Over time, hardware came to be developed with plug and play in mind. Many of the devices you use today—whether SATA hard drives, PCI Express cards, or USB interfaces—have the ability to self-configure, so there’s no direct conflict with the machine you’re plugging it into. Which is why, when I plug in a 30-year-old keyboard via USB (given the right adapter) it works right away.
It’s wild to consider, but we can now take for granted something that was once a wild, never-ending source of frustration for early generations of PC users.
“One problem Linux has in a Microsoft-dominated world is default Plug and Play settings. Left alone, Linux does well with Plug and Play. However, any Plug and Play settings in a computer BIOS can keep Linux from detecting an otherwise Plug and Play device.”

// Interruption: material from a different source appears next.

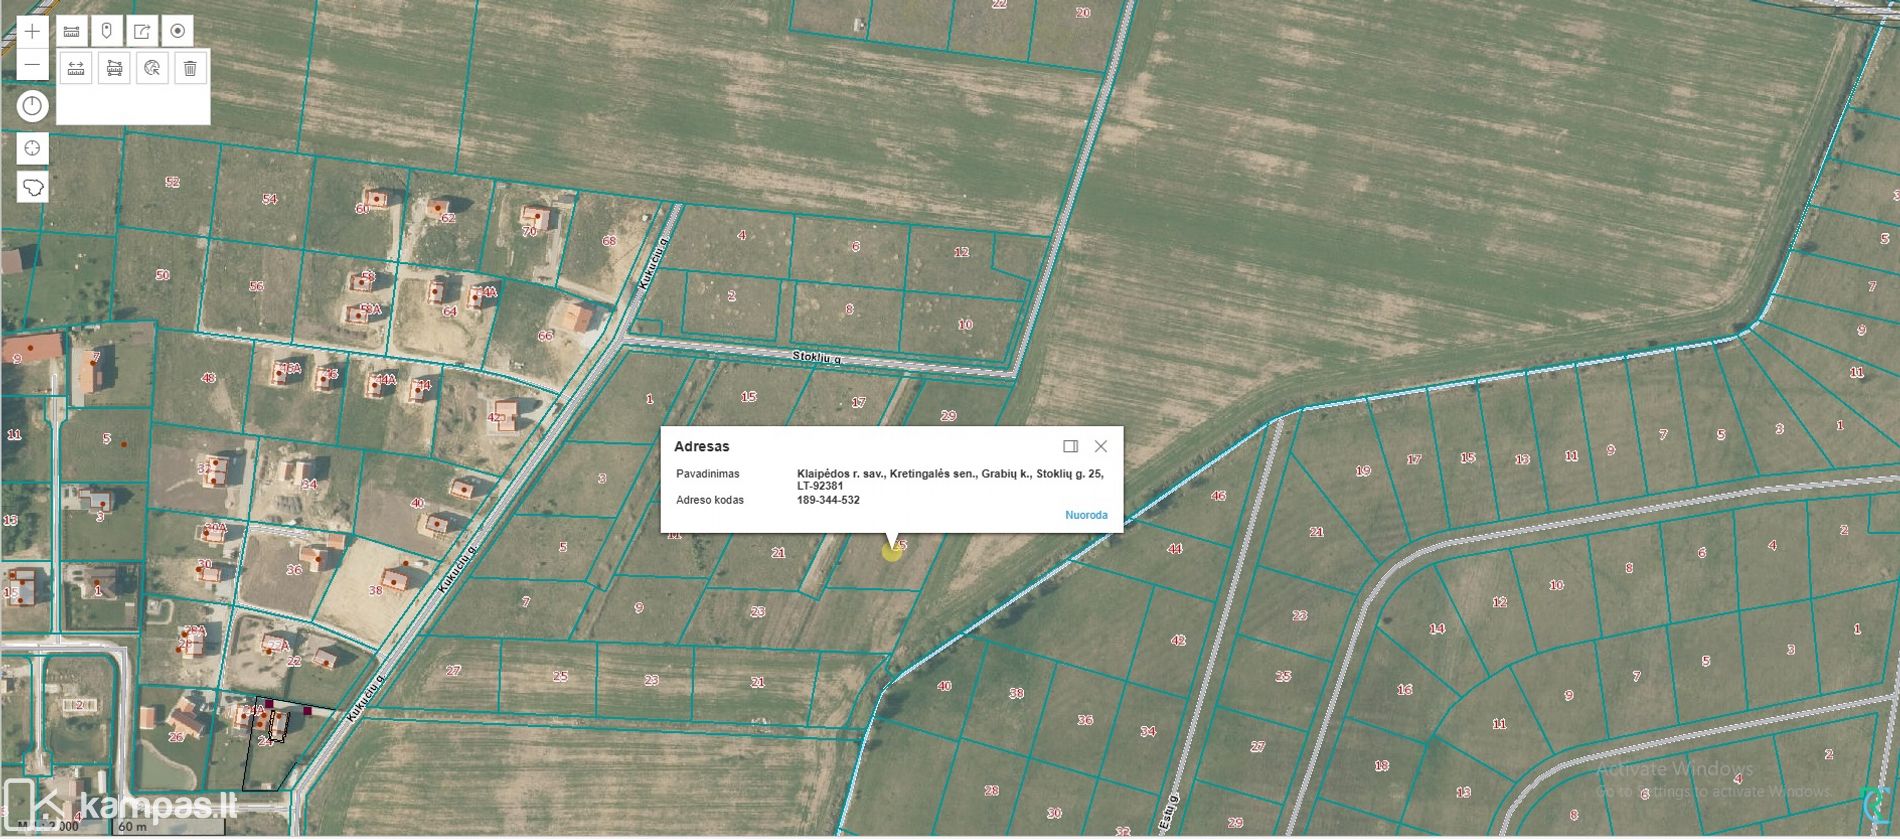Open the Nuoroda link
1900x839 pixels.
(1085, 515)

— Michael Jang, the author of the 2006 book Linux Annoyances for Geeks, discussing the challenges that legacy ISA support could create for Linux machines. Even as ISA support for plug-and-play improved later in its life as hardware manufacturers built with it in mind, it was never 100 percent perfect, but as the PCI standard (and, later, PCI Express) took over, it put most of these issues in the rear-view mirror.
In the Computerworld article discussing the creation of the ISA Plug and Play standard, there’s a great quote from Brian Belmont, a manager at Compaq, highlighting just how messed up the concept of plug and play was in the context of more common consumer electronics.
“It’s like saying you have to open the TV set to plug in the VCR, and then when you do it, the thing doesn’t work properly,” he said.
As I pointed out earlier in the piece, the terminology of plug and play technically predates the concept by many decades. And even in those early days, using electronics like television sets and VCRs, it just kind of worked. That’s what consumer expectations are with most types of electronics—and why machines that were actually built for the home, like the MSX and TI-99/4A, actually were designed with these considerations in mind.
The IBM PC wasn’t, and in some ways, it says a lot about its roots. It wasn’t intended to be the basis for modern computing, at least not to the degree it actually became. It’s sort of like if I write a tweet and it goes viral; I didn’t have any idea it would, so I couldn’t plan for it being used in ways I didn’t expect.
I think that if IBM knew it was building a machine for home users and not just offices, it might have put more work into coming up with a technical solution to the jumper problem. They weren’t building for the eventual target audience of many PCs—regular people who, understandably, had a bias towards buying things that just worked, with no additional fuss.
As a result, it was a problem that took 15 years to fully solve, a design decision whose failings couldn’t have been seen at the time.
It may have been one of the final elements needed to ensure that computing was something mere mortals could do.